Having done this for so long, we understand and appreciate that rich, full, solid, Tubey Magical sound is key to the presentation of this primarily vocal music. We rate these qualities higher than others we might be listening for (e.g., bass definition, soundstage, depth, etc.). The music is not so much about the details in the recording, but rather in trying to recreate a solid, palpable, real Nina Simone singing live in your listening room. The best copies have an uncanny way of doing just that.
If you exclusively play modern repressings of older recordings (this one is now 54 years old), I can say without fear of contradiction that you have never heard this kind of sound on vinyl. Old records have it — not often, and certainly not always — but less than one out of 100 new records do, if our experience with the hundreds we’ve played can serve as a guide.
What outstanding sides such as these have to offer is not hard to hear:
- The biggest, most immediate staging in the largest acoustic space
- The most Tubey Magic, without which you have almost nothing. CDs give you clean and clear. Only the best vintage vinyl pressings offer the kind of Tubey Magic that was on the tapes in 1966
- Tight, note-like, rich, full-bodied bass, with the correct amount of weight down low
- Natural tonality in the midrange — with all the instruments having the correct timbre
- Transparency and resolution, critical to hearing into the three-dimensional studio space
No doubt there’s more but we hope that should do for now.

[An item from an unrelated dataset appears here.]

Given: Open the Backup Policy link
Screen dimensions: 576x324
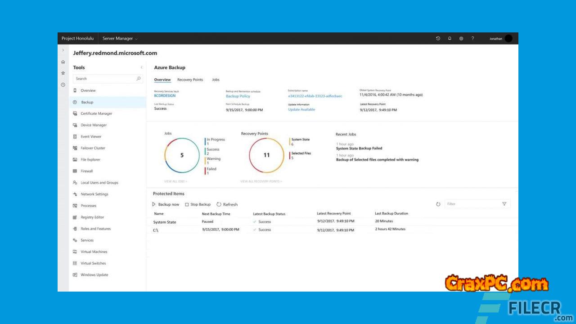Looking at the screenshot, I should [238, 96].
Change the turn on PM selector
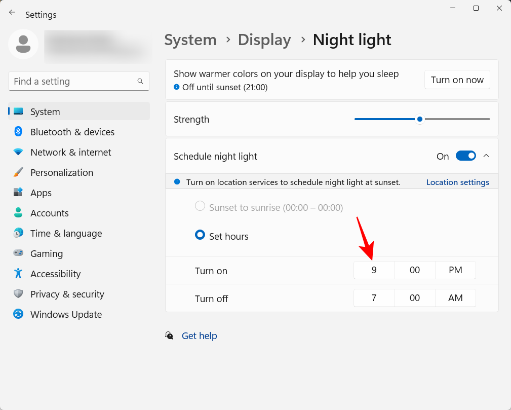511x410 pixels. click(x=455, y=270)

Playing the record is the only way to hear all of the qualities we discuss above, and playing the best pressings against a pile of other copies under rigorously controlled conditions is the only way to find a pressing that sounds as good as this one does.
What We’re Listening For on Wild Is the Wind
- Energy for starters. What could be more important than the life of the music?

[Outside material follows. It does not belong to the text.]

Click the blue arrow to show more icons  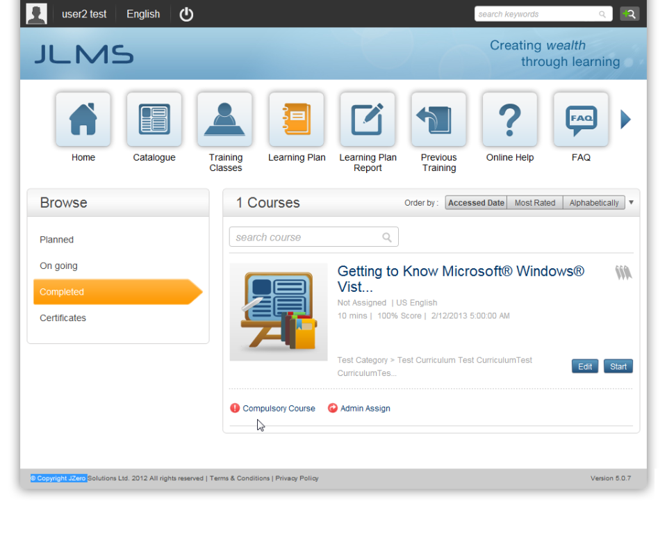pos(625,119)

- Then: presence and immediacy. The vocals aren’t “back there” somewhere, lost in the mix. They’re front and center where any recording engineer worth his salt would put them.
- The Big Sound comes next — wall to wall, lots of depth, huge space, three-dimensionality, all that sort of thing.
- Then transient information — fast, clear, sharp attacks, not the smear and thickness so common to these LPs.
- Tight punchy bass — which ties in with good transient information, also the issue of frequency extension further down.
- Next: transparency — the quality that allows you to hear deep into the soundfield, showing you the space and air around all the instruments.
- Extend the top and bottom and voila, you have The Real Thing — an honest to goodness Hot Stamper.
I Love Your Lovin’ Ways
What More Can I Say
Lilac Wine (From “Dance Me A Song”)
That’s All I Ask
Break Down And Let It All Out
Why Keep On Breakin My Heart
Wild Is The Wind
Black Is The Color Of My True Love’s Hair
If I Should Lose You
Either Way I Lose
AMG User Review
Regarded by many as Simone’s greatest artistic triumph, Wild is the Wind is a collection of very different songs that work together on multiple levels. They work as social commentary, the singer voicing her frustration with the limited opportunities of African American women in ways both overt and subtle.
They also work as a showcase for the artist’s versatility, as she tackles everything from sexy soul to soothing pop, from traditional folk to angry blues. Simone was not just capable of playing in these varied mediums; she could turn each into mesmerizing performance art, powerful self-expression composed of elegance and drama simultaneously.
Simone first recorded “Black Is the Color of My True Love’s Hair” in 1955, in Philadelphia with a strings arrangement and was not intended for release at the time. (In 1970 that version appeared on the album Gifted & Black.) In April 1964 she went into a New York Studio with her band, and on the second day in the studio, she recorded the version of “Black Is the Color of My True Love’s Hair” that would appear on Wild Is The Wind.
For the song, Simone only wanted a minimal accompaniment with her playing the piano and a bass drone. Lisle Atkinson [describes] what he was asked to do during his time in Nina Simone’s band: “She wanted the least amount of complication as possible—roots and 5’s, nothing too slick. I have to give Nina credit for being aware that I could bow, and she utilized it a lot. She had me playing a lot of arco [bowing] in performances.”